The large-format sharing dishes that culminate dinner also show this talent, finding nuances in familiar foods like chicken and whole fish. It starts with the stellar family-style sides - the amazingly crunchy potatoes roasted in smoky vegetable ash salt, a spicy long hot pepper, a quenching fennel-citrus salad, and peppery broccoli rabe. Then it's a matter of finesse and good taste, like choosing a sea-forward dorade (as opposed to the milder, more common branzino), stuffing it with herbs, and serving it deboned in all its moist glory, striped with salsa verde, along with its head and meaty collars splayed like wings flying off the side of the plate.

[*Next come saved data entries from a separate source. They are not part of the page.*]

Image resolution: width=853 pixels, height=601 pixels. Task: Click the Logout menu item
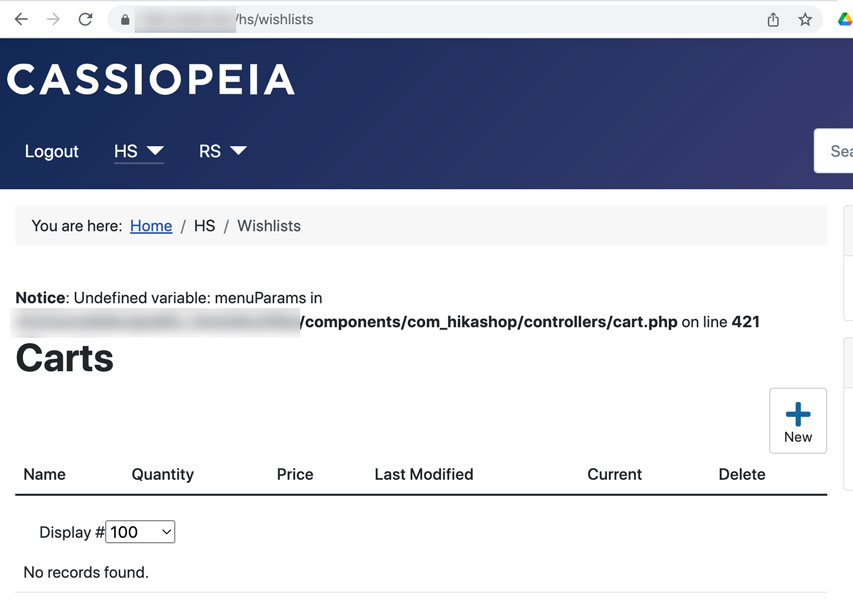pyautogui.click(x=52, y=151)
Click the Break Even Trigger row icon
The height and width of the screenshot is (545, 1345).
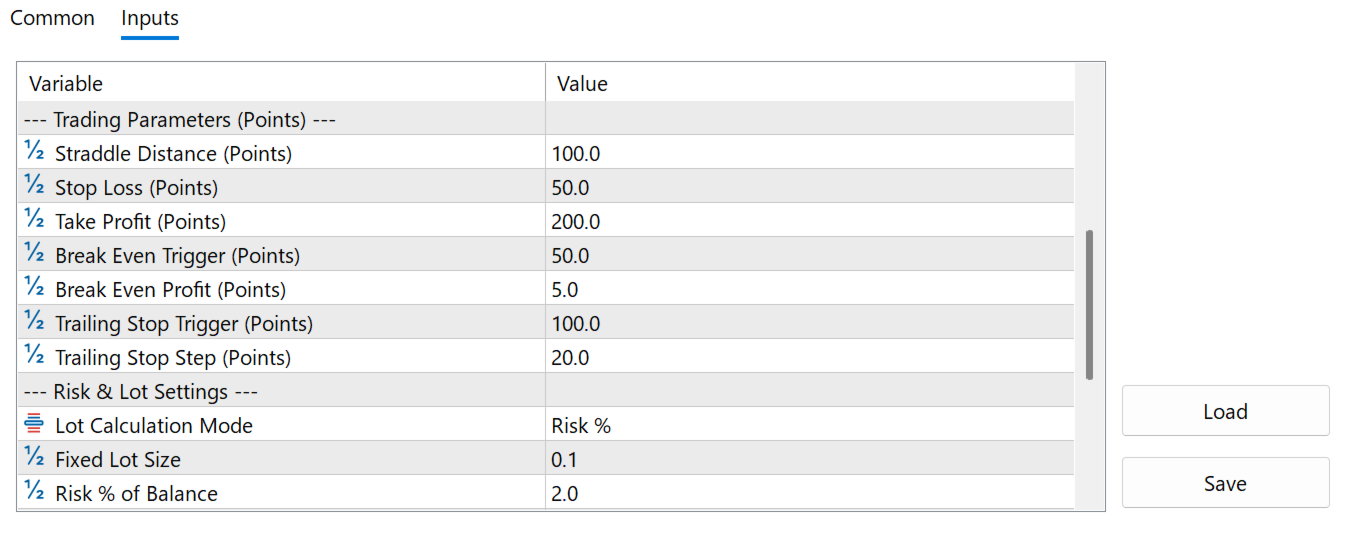click(34, 255)
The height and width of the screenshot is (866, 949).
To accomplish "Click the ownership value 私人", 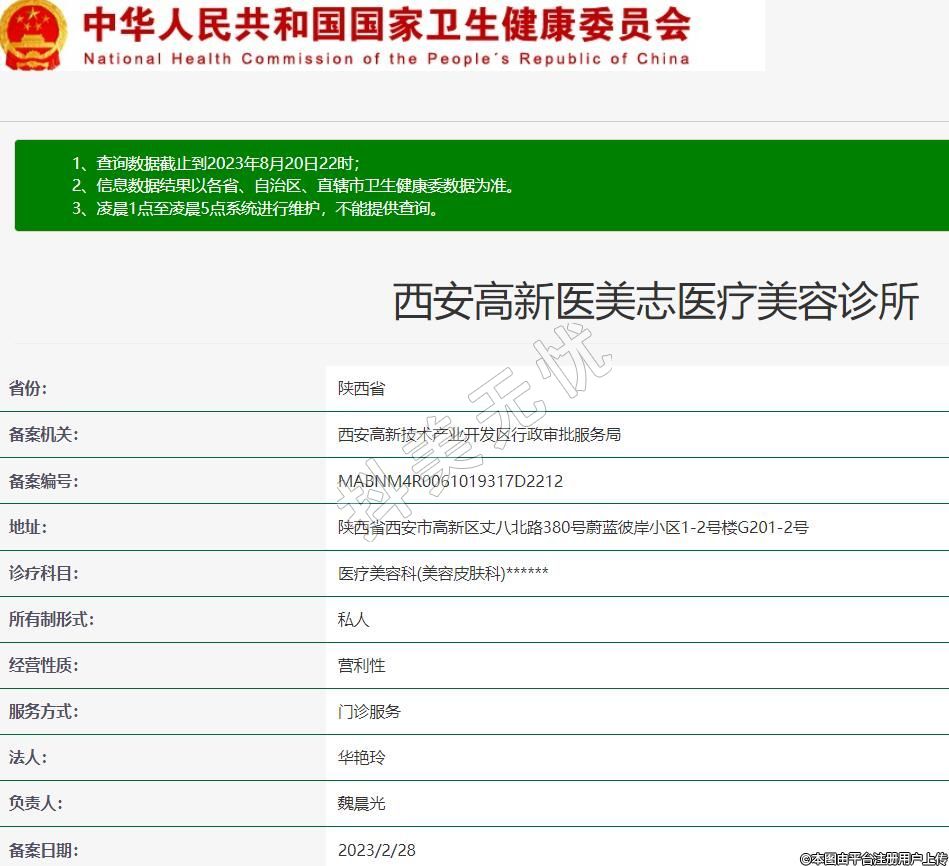I will coord(354,620).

The whole chicken, meanwhile, has become a cliché of the modern restaurant, the perpetual object of upscale comfort refinements. But Res Ipsa's is already one of the city's best birds, salt-cured, then roasted upside down for maximum juiciness before a flip and finishing roast that turns its skin into a tawny crisp of poultry parchment. The deep-brown agrodolce sauce, fortified stock turned sweet and sour with sugar and vinegar, is every bit as irresistible as the "country sweet" wing sauce that inspired it from Ferreri's upbringing in Rochester, N.Y.
So many personal histories, enduring kitchen relationships, evolving demographics, and broader trends can go into the creation of yet another fashionable day part cafe-restaurant. And yet when almost every bite is so thoughtfully crafted, and the overall results so outweigh the expectations of a minimalist vanilla box of a room, a critic can only shrug, proclaim "Res Ipsa!" and suggest you go. The food at this little gem, in all its personalities and many parts, really does speak for itself.